A State Department official said the department could not do anything in response to the March 2013 hack of longtime Clinton confidant Sidney Blumenthal because it occurred on a non-governmental computer system. . . .

National security and technology experts told McClatchy that the government should have taken immediate action, including implementing such security precautions as updating software and protecting passwords.

The failure to take any precautions also could have left Clinton’s server vulnerable to hackers, experts said.

Was Mrs. Clinton’s system hacked by spies for hostile powers, either during or after her tenure as secretary of state? Did her lawyers delete any classified material—perhaps unintentionally—before scrubbing the server? If the FBI can recover its contents, perhaps we’ll find out. If not, we’ll never know. In any case, it’s difficult to see how the continuing investigation could yield any information helpful to Mrs. Clinton’s political case.

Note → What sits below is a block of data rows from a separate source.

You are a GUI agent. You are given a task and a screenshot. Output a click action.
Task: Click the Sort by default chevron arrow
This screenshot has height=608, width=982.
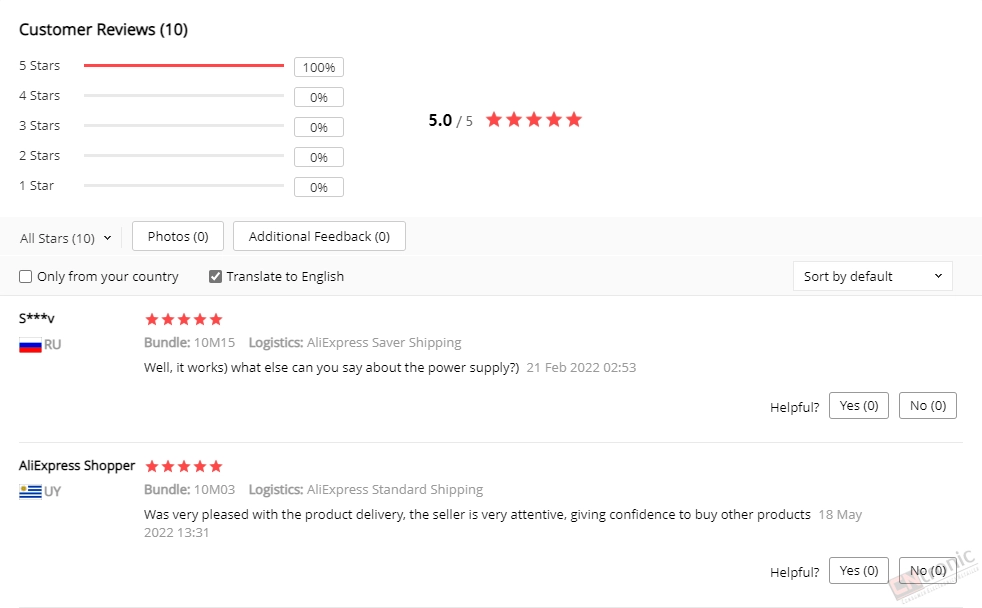click(938, 276)

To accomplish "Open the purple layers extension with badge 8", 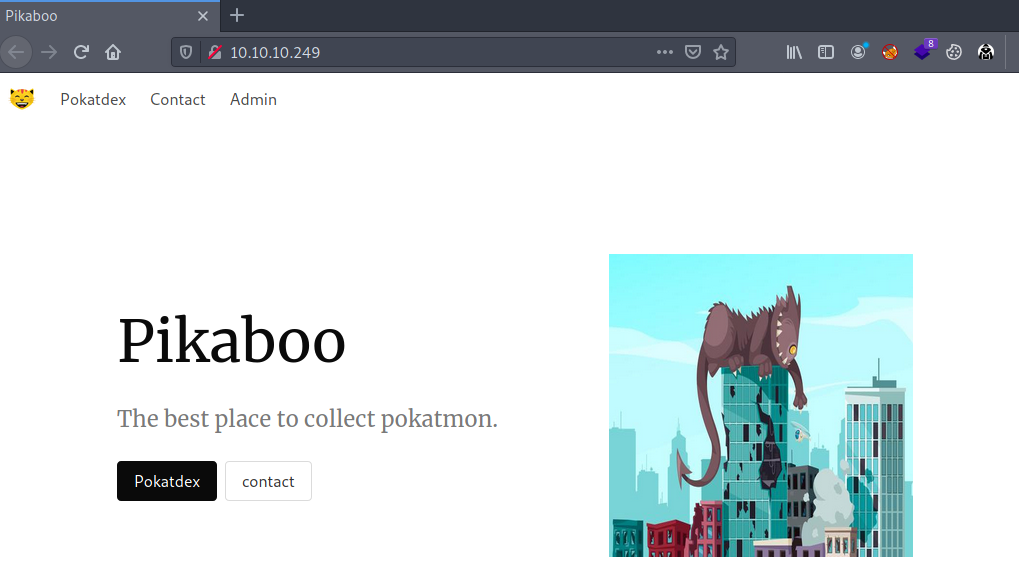I will [x=922, y=52].
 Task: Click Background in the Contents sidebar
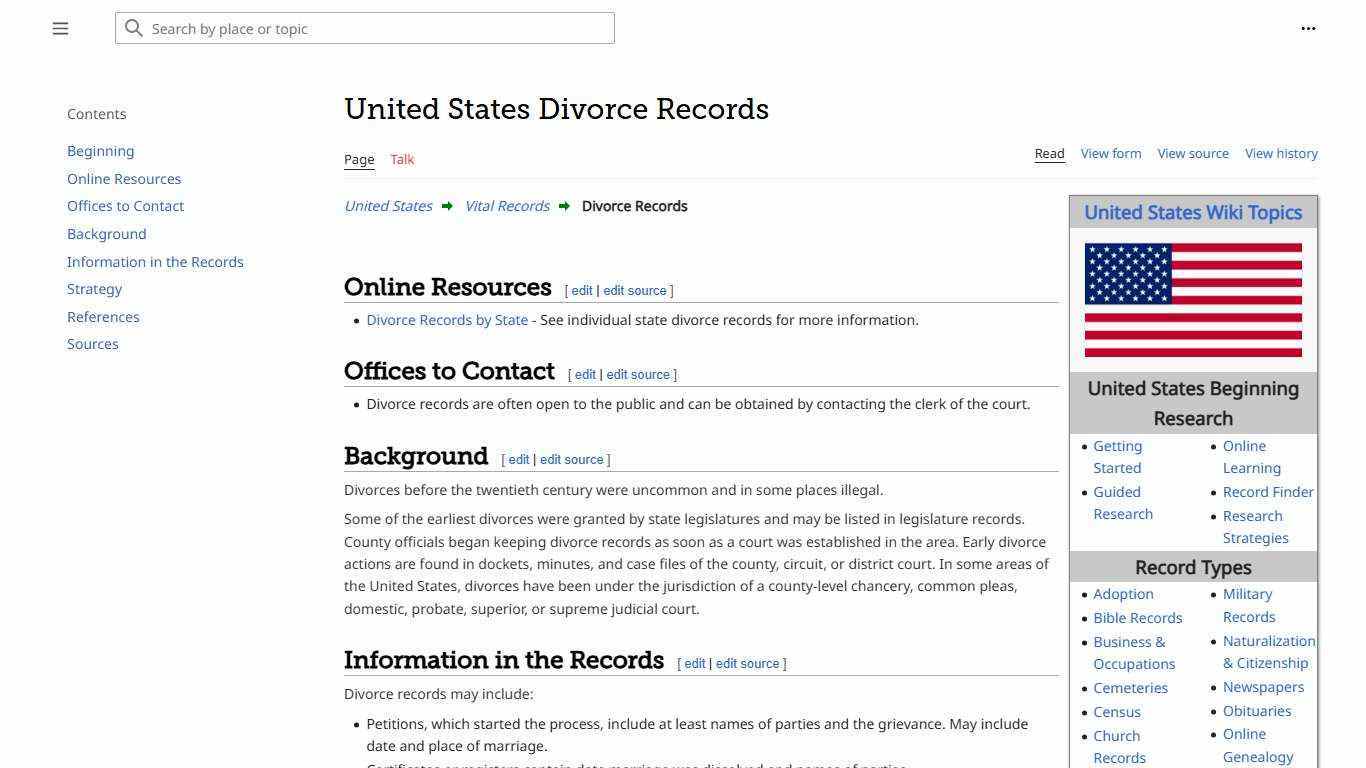(106, 233)
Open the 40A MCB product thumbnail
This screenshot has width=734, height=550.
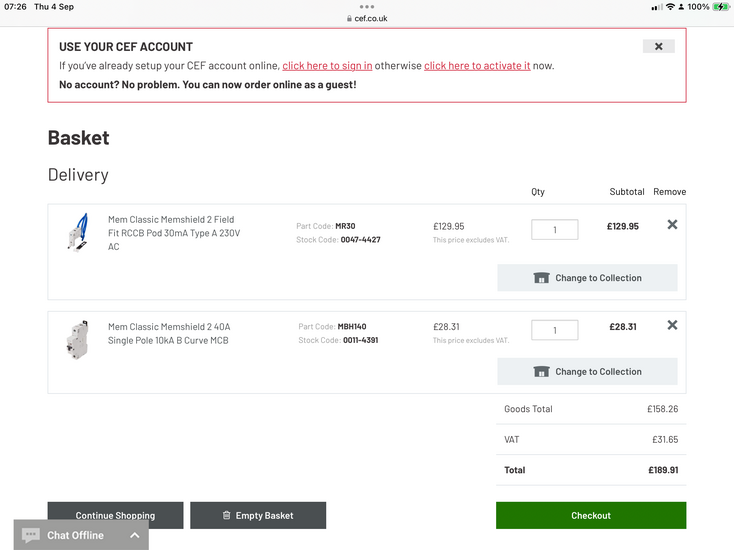(x=78, y=340)
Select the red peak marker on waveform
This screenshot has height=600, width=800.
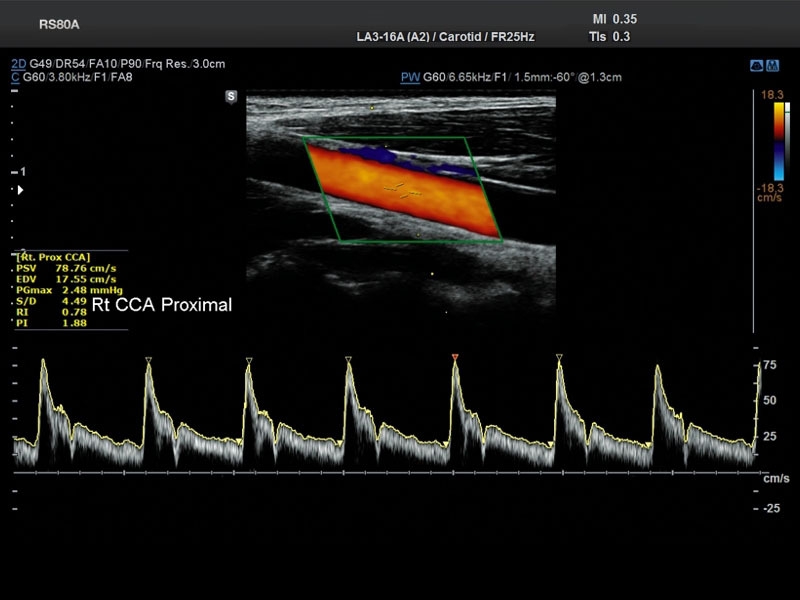tap(455, 357)
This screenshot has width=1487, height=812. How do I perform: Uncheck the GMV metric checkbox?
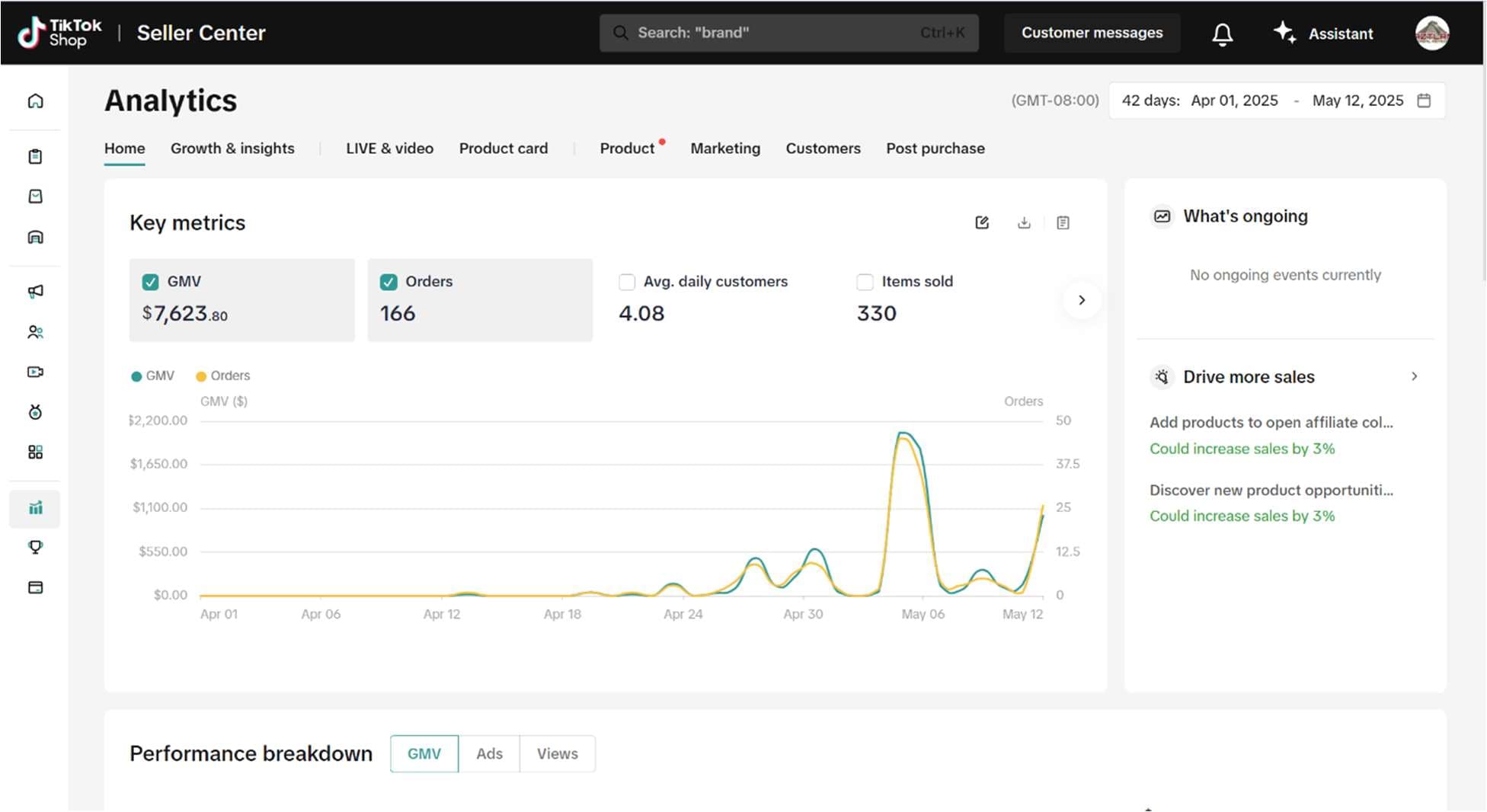pos(151,282)
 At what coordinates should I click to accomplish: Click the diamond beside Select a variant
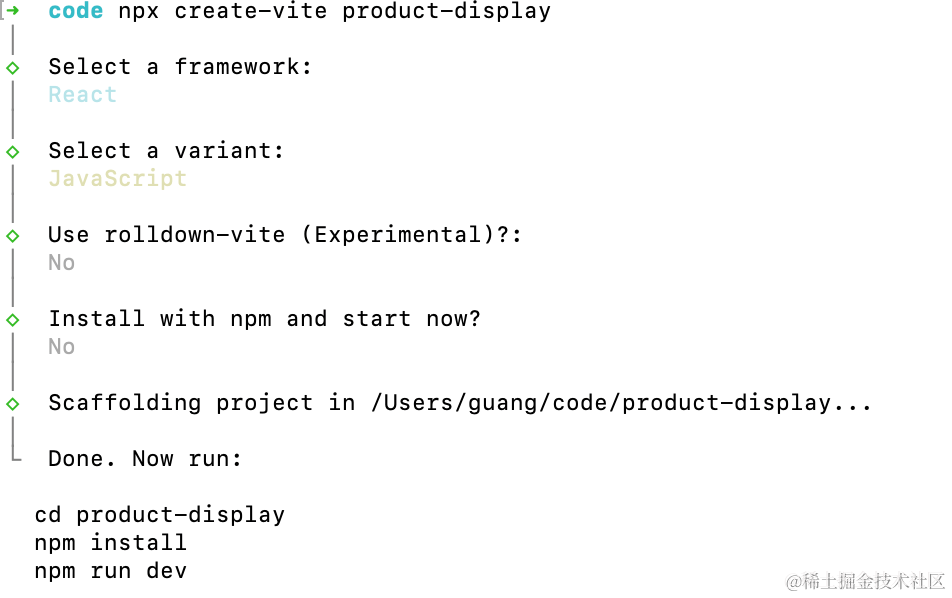[x=13, y=152]
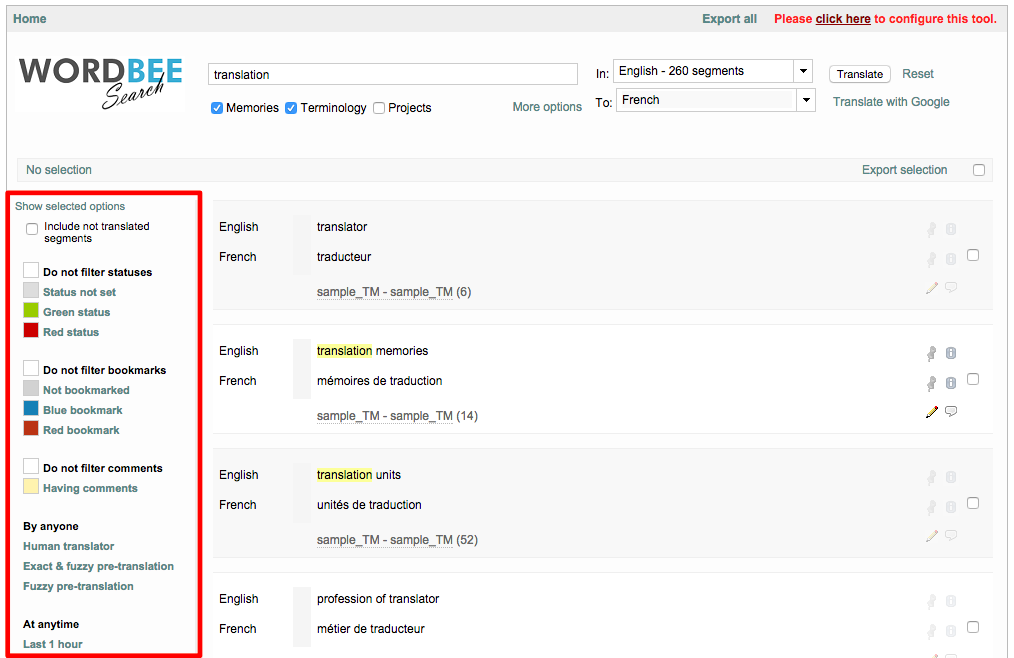Open the 'To: French' language dropdown
The width and height of the screenshot is (1014, 658).
[x=806, y=100]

Are Democrats really quite as unworried as Bernstein and Carville think? That question brings us back to the vice president. On Aug. 5 the New York Times ran a front-page story titled “Friends of Joe Biden Worry a Run for President Could Bruise His Legacy”: “They fret that Mr. Biden, as well known for his undisciplined, sometimes self-immolating comments as he is for his charm on the trail, could endanger Mr. Obama’s own legacy by injuring Mrs. Clinton’s candidacy and causing his party to lose control of the White House.” Example:

“People deeply care about him and admire him,” said one person who is personally close to Mr. Biden and has worked closely with him, speaking on the condition of anonymity because he did not want to jeopardize his relationship with the vice president. “But you obviously have to worry about the feasibility and ultimate impact of a run.”

Asked if people were eager to communicate that concern to Mr. Biden, this associate said, “It’s very hard to do.”

So they communicate it anonymously via the New York Times. Some friends!

A reader who sent us the piece at the time remarked: “One could of course say the exact same things about Mrs. Clinton running.” (Well, except for the bit about charm.) And now they are saying it. “Some of her supporters are looking to her to provide clarity—and less irritation with the topic,” the Times’s Maggie Haberman wrote in a brief online squib yesterday. “Mrs. Clinton has said that no voters question her about her email practices. She has held few spontaneous events, providing limited opportunity for it to come up. But among her supporters, the questions have lingered.”